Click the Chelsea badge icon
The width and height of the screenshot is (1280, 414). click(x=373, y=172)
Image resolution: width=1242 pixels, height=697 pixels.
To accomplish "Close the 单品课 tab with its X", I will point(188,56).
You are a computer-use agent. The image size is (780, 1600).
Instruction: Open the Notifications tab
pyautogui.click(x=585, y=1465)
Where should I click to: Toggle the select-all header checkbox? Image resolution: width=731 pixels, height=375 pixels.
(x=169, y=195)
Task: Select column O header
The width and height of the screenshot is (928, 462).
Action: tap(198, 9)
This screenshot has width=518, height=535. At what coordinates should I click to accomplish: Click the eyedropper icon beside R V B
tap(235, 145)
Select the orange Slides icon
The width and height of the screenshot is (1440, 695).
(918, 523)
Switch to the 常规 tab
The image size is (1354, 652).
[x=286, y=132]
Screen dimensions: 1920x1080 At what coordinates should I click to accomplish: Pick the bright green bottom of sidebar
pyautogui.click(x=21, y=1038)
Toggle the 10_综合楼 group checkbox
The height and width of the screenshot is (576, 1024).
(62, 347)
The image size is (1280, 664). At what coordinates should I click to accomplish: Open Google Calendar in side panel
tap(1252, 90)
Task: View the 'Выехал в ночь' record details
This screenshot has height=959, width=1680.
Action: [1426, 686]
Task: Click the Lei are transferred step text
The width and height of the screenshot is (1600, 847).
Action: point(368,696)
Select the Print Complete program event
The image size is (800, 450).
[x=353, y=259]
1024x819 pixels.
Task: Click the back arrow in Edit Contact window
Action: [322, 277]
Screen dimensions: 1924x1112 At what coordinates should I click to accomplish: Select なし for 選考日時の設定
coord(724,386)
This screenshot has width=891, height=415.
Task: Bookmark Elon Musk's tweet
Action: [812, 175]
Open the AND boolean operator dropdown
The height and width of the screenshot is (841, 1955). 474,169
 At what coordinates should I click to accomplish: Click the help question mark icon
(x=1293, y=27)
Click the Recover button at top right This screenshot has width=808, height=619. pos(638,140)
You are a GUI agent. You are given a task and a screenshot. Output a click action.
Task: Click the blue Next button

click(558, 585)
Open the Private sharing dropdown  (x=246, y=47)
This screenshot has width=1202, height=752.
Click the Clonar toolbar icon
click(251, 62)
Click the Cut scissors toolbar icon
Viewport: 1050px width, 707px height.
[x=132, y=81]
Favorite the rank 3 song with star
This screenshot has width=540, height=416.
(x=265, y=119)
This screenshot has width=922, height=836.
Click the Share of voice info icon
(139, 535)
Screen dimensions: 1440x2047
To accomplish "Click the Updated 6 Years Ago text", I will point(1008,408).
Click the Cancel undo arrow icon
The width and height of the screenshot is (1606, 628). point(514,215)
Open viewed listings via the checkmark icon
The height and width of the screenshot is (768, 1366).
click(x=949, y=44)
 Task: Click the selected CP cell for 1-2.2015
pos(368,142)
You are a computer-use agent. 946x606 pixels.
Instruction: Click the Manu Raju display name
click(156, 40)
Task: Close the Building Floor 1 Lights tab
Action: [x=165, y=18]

···

[WHAT IS NEEDED]:
Would you please copy, word for word, everything above from the line containing "Instruction: Open the Notifications tab" down to the line containing "This screenshot has width=1202, height=752.", those two lines included?

[YOUR SOLUTION]:
Instruction: Open the Notifications tab
pyautogui.click(x=585, y=1465)
Where should I click to: Toggle the select-all header checkbox? Image resolution: width=731 pixels, height=375 pixels.
(x=169, y=195)
Task: Select column O header
The width and height of the screenshot is (928, 462).
Action: tap(198, 9)
This screenshot has width=518, height=535. At what coordinates should I click to accomplish: Click the eyedropper icon beside R V B
tap(235, 145)
Select the orange Slides icon
The width and height of the screenshot is (1440, 695).
(918, 523)
Switch to the 常规 tab
The image size is (1354, 652).
[x=286, y=132]
Screen dimensions: 1920x1080 At what coordinates should I click to accomplish: Pick the bright green bottom of sidebar
pyautogui.click(x=21, y=1038)
Toggle the 10_综合楼 group checkbox
The height and width of the screenshot is (576, 1024).
(62, 347)
The image size is (1280, 664). At what coordinates should I click to accomplish: Open Google Calendar in side panel
tap(1252, 90)
Task: View the 'Выехал в ночь' record details
This screenshot has height=959, width=1680.
Action: [1426, 686]
Task: Click the Lei are transferred step text
The width and height of the screenshot is (1600, 847).
Action: point(368,696)
Select the Print Complete program event
The image size is (800, 450).
[x=353, y=259]
1024x819 pixels.
Task: Click the back arrow in Edit Contact window
Action: [322, 277]
Screen dimensions: 1924x1112 At what coordinates should I click to accomplish: Select なし for 選考日時の設定
coord(724,386)
This screenshot has width=891, height=415.
Task: Bookmark Elon Musk's tweet
Action: [812, 175]
Open the AND boolean operator dropdown
The height and width of the screenshot is (841, 1955). 474,169
 At what coordinates should I click to accomplish: Click the help question mark icon
(x=1293, y=27)
Click the Recover button at top right This screenshot has width=808, height=619. pos(638,140)
You are a GUI agent. You are given a task and a screenshot. Output a click action.
Task: Click the blue Next button

click(558, 585)
Open the Private sharing dropdown  (x=246, y=47)
This screenshot has width=1202, height=752.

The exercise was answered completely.